Investigation of the predictive validity of laser-EPs in normal, UVB-inflamed and capsaicin-irritated skin with four analgesic compounds in healthy volunteers

AIMS

The aim of the present study was to assess the predictivity of laser-(radiant-heat)-evoked potentials (LEPs) from the vertex electroencephalogram, using an algesimetric procedure, testing the anti-nociceptive/anti-hyperalgesic effects of single oral doses of four marketed analgesics (of different compound classes) vs. placebo, in healthy volunteers with three skin types.

METHODS

This was a randomized, placebo-controlled, single-blind, five-way-crossover trial.
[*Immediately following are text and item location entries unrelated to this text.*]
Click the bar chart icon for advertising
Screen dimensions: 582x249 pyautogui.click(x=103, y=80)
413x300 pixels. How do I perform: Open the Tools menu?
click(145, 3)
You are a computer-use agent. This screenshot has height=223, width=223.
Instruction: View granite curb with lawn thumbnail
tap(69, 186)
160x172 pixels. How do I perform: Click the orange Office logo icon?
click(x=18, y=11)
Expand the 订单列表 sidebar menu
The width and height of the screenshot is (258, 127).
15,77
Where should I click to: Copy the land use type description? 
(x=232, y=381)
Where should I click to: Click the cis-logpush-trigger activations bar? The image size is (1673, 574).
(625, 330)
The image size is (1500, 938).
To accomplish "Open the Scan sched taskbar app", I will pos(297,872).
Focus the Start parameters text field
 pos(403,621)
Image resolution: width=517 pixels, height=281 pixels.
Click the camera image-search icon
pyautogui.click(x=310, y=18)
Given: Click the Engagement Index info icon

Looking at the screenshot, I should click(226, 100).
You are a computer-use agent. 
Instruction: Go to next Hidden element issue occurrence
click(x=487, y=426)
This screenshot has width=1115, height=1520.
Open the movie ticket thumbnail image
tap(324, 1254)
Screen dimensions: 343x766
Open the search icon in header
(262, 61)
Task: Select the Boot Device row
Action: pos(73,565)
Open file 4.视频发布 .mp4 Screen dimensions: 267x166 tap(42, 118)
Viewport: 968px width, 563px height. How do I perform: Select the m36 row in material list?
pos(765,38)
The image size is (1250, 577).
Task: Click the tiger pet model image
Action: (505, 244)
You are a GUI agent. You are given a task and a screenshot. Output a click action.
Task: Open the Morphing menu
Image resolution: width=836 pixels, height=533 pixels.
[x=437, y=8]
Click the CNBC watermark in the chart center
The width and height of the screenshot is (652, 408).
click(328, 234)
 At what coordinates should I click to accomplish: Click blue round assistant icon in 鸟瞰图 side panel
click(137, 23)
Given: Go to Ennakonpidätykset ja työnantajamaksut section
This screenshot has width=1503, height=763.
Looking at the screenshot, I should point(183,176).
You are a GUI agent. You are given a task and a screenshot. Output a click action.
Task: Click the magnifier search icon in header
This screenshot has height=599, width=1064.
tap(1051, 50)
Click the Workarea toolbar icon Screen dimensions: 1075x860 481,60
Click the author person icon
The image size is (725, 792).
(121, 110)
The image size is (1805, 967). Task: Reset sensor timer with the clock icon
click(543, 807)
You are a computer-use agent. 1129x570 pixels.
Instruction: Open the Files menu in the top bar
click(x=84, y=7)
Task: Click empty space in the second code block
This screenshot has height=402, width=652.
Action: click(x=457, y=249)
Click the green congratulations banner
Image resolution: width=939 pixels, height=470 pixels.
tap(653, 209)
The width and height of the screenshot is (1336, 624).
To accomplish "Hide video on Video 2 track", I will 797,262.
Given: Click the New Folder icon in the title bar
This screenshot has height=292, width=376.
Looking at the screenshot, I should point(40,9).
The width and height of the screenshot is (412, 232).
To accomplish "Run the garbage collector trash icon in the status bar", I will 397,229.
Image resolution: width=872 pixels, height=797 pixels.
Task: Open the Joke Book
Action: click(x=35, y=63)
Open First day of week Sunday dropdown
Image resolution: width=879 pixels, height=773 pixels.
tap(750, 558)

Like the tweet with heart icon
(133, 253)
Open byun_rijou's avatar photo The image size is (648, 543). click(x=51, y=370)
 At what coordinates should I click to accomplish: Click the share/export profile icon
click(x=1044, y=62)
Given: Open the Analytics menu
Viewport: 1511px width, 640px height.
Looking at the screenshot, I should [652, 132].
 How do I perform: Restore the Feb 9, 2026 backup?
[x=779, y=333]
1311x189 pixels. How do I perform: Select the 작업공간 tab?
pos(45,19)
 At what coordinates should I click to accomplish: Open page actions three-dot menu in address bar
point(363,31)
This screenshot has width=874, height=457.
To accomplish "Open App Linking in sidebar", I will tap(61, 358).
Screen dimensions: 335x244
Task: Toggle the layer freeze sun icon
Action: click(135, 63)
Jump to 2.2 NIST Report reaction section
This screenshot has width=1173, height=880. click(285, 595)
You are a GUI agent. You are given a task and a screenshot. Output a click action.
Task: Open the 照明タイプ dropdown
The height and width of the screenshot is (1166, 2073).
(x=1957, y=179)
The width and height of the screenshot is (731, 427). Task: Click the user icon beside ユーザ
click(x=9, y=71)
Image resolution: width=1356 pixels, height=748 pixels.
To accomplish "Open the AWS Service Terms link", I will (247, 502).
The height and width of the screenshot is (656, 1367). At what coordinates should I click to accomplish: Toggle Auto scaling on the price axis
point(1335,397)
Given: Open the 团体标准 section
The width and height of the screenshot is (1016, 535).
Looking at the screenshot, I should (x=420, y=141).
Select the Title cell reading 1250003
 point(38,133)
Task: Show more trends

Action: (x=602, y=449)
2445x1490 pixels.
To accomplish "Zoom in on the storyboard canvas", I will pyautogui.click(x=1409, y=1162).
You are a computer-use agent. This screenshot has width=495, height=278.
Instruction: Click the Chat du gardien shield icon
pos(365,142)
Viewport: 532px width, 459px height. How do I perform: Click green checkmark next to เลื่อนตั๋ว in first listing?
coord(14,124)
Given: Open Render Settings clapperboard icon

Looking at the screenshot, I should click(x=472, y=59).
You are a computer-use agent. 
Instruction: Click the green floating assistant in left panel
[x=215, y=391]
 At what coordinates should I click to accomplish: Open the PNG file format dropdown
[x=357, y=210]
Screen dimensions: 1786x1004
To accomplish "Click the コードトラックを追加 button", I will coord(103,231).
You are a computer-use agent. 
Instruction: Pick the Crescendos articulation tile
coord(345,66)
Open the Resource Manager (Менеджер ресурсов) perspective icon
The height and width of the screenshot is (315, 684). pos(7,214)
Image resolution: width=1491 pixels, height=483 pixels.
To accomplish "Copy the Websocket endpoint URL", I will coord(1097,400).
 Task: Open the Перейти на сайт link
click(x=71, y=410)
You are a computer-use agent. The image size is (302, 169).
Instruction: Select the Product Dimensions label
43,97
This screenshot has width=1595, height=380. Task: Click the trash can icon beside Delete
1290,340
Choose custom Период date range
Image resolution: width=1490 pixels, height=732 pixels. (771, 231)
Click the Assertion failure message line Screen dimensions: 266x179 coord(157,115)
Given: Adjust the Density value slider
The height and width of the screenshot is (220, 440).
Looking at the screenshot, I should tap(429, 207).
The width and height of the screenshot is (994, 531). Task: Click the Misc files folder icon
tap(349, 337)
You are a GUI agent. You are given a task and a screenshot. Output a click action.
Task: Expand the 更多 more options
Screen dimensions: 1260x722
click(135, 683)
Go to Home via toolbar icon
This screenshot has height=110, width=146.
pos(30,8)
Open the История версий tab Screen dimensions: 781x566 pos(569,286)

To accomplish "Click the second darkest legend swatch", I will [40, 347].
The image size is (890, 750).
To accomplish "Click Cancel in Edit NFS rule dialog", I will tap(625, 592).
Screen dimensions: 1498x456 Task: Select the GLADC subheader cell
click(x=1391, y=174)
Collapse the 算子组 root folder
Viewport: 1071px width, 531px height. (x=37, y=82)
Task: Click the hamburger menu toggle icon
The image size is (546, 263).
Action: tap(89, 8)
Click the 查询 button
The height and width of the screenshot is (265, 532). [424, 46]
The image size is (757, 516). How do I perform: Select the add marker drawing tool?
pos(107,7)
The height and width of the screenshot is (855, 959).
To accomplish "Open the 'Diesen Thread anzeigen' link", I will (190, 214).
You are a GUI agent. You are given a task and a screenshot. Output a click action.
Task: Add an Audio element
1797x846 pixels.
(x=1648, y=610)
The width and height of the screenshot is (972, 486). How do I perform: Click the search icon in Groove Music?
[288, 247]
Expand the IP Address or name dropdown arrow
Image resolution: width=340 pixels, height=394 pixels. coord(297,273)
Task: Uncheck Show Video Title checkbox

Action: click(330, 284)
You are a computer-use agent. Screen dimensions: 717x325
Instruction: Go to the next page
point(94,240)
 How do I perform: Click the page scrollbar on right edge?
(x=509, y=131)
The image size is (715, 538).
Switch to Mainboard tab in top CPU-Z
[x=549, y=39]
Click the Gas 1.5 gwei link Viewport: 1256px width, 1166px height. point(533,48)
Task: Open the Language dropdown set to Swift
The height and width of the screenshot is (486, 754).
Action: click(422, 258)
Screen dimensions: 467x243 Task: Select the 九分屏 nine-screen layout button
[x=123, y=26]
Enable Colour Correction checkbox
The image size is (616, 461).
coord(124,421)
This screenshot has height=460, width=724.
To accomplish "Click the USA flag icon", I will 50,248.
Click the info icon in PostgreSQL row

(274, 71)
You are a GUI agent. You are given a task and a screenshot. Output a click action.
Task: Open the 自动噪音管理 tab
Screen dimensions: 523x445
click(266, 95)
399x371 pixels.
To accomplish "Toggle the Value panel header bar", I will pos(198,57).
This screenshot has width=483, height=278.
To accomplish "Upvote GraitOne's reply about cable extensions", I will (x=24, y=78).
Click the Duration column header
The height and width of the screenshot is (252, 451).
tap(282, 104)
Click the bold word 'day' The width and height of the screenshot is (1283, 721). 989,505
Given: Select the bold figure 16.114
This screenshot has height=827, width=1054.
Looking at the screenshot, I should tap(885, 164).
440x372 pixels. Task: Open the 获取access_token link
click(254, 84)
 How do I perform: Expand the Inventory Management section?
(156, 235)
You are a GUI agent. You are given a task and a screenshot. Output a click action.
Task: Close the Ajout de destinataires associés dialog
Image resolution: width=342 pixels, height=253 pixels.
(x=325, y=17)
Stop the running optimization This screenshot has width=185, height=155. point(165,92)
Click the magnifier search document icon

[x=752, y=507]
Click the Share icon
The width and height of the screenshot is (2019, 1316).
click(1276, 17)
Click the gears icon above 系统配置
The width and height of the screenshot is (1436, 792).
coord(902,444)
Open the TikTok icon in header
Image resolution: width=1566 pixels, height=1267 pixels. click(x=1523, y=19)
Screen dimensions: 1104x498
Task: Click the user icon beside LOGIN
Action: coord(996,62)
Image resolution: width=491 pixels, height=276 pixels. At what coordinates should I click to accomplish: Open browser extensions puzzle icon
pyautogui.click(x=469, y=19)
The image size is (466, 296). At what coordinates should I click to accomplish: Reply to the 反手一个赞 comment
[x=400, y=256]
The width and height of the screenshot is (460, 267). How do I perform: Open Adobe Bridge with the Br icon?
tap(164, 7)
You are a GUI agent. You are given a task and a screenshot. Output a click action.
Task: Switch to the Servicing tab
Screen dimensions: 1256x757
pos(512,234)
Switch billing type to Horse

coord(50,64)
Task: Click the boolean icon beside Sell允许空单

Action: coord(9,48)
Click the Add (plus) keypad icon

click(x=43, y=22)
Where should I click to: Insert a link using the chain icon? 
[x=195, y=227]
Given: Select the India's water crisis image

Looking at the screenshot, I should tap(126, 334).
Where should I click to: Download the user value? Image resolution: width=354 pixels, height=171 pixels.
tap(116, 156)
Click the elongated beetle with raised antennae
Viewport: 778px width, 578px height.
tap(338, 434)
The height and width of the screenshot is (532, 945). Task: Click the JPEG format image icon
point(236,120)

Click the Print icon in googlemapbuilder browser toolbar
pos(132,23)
Twenty-five healthy male/female Caucasians were included (receiving celecoxib 200 mg, pregabalin 150 mg, duloxetine 60 mg, lacosamide 100 mg or placebo) in a Williams design, with CO₂ laser-induced painful stimuli to normal, ultraviolet (UV) B-inflamed and capsaicin-irritated skin. LEPs and visual analogue scale ratings were taken at baseline and hourly for 6 h postdose from all three skin types.

RESULTS

In normal skin, the averaged postdose LEP peak-to-peak-(PtP)-amplitudes were reduced by pregabalin (-2.68 μV; 95% confidence interval (CI) -4.16, 1.19) and duloxetine (-1.73 μV; 95% CI -3.21, -0.26) but not by lacosamide and celecoxib vs. placebo. On UVB-irradiated skin, reflecting inflammatory pain, celecoxib induced a pronounced reduction in LEP PtP amplitudes vs. placebo (-6.2 μV; 95% CI -7.88, -4.51), with a smaller reduction by duloxetine (-4.54 μV; 95% CI -6.21, -2.87) and pregabalin (-3.72 μV; 95% CI -5.40, -2.04), whereas lacosamide was inactive. LEP PtP amplitudes on capsaicin-irritated skin, reflecting peripheral/spinal sensitization, as in neuropathic pain, were reduced by pregabalin (-3.78 μV; 95% CI -5.31, -2.25) and duloxetine (-2.32 μV; 95% CI -3.82, -0.82) but not by celecoxib or lacosamide vs. placebo, which was in agreement with known clinical profiles. Overall, PtP amplitude reductions were in agreement with subjective ratings.

CONCLUSIONS

LEP algesimetry is sensitive to analgesics with different modes of action and may enable the effects of novel analgesics to be assessed during early clinical development.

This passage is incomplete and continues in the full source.